C'est un beau roman

Asta : une saga exaltante et mélancolique

Allons droit au but : Asta m’a emporté, m’a chaviré, m’a bouleversé, j’ai eu si souvent envie de noter ses phrases, je l’ai dévoré et en même temps dégusté, je voulais connaitre la suite mais je retardais le moment de quitter les personnages crées 500 pages plus tôt.

De l’auteur Jón Kalman Stefánsson, pourtant assez connu, je n’avais rien lu et dès le départ j’ai été bluffée par son style, par sa plume (oui toujours et encore), par sa façon de construire son intrigue. Rien n’est linéaire, on saute d’un personnage à l’autre, d’une époque à une autre, d’un lieu à un autre comme si une tornade nous emportait. Au départ, je me suis sentie un peu déséquilibrée, inconfortable (face à une tornade c’est peut être normal) et puis cela m’a grisé.
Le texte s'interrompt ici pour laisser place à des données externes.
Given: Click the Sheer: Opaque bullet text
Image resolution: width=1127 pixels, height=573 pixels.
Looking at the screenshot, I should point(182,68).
Jón Kalman Stefánsson /crédit photo :DR

Asta : De quoi ça parle ?

Oui mais l’histoire me direz-vous, de quoi parle Asta ? Il n’est pas simple de résumer en quelques mots cette saga qui se déroule en Islande des années 50 à nos jours autour d’Asta (sans le a en islandais ce prénom signifie amour) et de Sigaldi son père ainsi que de tous ceux qui ont compté dans leur vie.

Asta raconte deux vies « ordinaires » dans le sens où les personnages principaux ne sont pas des héros ayant marqué l’histoire ou ayant accompli des choses qui l’aurait changée mais grâce au talent de Jón Kalman Stefánsson et de son formidable traducteur Eric Boury, elles deviennent extraordinaires. Leurs vies sont à la fois semblables aux nôtres et à la fois mille fois plus romanesques et cette dichotomie infuse tout le roman. Le bien et le mal, le sexe et la mort, le désir et l’amour, la raison et la folie.

Ce roman est tellement riche que j’ai l’impression que face à un festin, je suis en train de vous décrire chichement un misérable amuse bouche.

« La meilleure manière de contrer la mort c’est de se constituer des souvenirs qui, plus tard, auront le pouvoir de caresser doucement et d’apaiser les blessures de la vie. »

Et des blessures, ils en ont Asta, Sigaldi, Helga, Joseph. Celles liées aux rendez vous manqués entre un père et une fille, celles liées à l’incompréhension et l’incommunicabilité des sentiments, celles des amours impossibles et passionnés, celles des deuils.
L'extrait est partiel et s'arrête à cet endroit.